#### Source information:
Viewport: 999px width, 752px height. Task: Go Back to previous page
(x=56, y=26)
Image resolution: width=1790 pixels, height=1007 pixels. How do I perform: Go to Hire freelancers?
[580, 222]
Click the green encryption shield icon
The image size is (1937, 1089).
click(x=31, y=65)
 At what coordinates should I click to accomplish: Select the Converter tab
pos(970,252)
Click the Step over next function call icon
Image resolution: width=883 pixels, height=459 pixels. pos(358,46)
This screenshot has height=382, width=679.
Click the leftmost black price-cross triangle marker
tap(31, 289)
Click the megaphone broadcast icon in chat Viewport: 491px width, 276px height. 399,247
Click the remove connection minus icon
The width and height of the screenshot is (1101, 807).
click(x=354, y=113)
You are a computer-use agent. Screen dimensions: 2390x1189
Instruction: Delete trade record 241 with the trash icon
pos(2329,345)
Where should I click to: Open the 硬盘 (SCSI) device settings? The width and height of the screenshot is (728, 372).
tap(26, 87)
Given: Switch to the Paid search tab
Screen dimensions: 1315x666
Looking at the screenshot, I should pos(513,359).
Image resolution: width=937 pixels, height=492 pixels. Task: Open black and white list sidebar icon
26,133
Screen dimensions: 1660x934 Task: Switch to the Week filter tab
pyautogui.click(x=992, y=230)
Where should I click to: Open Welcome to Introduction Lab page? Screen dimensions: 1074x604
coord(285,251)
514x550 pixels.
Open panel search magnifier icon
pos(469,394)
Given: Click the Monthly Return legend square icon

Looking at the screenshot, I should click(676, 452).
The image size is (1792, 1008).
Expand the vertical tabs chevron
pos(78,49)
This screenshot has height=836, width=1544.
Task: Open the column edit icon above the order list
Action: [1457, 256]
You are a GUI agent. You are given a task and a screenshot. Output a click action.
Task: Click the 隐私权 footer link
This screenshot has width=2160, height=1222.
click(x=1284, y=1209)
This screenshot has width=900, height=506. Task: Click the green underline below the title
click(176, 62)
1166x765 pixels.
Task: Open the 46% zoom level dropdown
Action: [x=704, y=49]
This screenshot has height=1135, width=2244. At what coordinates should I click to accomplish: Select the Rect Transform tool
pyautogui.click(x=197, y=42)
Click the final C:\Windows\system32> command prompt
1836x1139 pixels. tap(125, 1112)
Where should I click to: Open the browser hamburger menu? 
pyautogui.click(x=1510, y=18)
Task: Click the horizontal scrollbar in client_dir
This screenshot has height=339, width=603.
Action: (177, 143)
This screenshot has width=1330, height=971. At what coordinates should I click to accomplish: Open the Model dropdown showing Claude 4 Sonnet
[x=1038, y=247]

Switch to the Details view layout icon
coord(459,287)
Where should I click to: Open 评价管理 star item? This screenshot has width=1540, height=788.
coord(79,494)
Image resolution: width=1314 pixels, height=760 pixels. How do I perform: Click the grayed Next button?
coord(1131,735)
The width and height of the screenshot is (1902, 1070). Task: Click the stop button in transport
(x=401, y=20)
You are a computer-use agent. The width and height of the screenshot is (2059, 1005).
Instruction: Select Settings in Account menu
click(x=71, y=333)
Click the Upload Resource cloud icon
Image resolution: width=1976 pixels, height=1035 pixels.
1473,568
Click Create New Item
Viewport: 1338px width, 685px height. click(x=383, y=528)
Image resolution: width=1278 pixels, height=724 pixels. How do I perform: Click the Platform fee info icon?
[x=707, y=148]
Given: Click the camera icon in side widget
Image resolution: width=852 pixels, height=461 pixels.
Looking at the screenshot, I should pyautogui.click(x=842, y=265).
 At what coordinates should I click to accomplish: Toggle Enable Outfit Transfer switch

#### Exercise:
What you return should be the lines from the start of the data through the line with "You are a computer-use agent. Screen", quoted exactly and nothing more.

#### Your solution:
Viewport: 999px width, 752px height. Task: Go Back to previous page
(x=56, y=26)
Image resolution: width=1790 pixels, height=1007 pixels. How do I perform: Go to Hire freelancers?
[580, 222]
Click the green encryption shield icon
The image size is (1937, 1089).
click(x=31, y=65)
 At what coordinates should I click to accomplish: Select the Converter tab
pos(970,252)
Click the Step over next function call icon
Image resolution: width=883 pixels, height=459 pixels. pos(358,46)
This screenshot has height=382, width=679.
Click the leftmost black price-cross triangle marker
tap(31, 289)
Click the megaphone broadcast icon in chat Viewport: 491px width, 276px height. 399,247
Click the remove connection minus icon
The width and height of the screenshot is (1101, 807).
click(x=354, y=113)
You are a computer-use agent. Screen dimensions: 2390x1189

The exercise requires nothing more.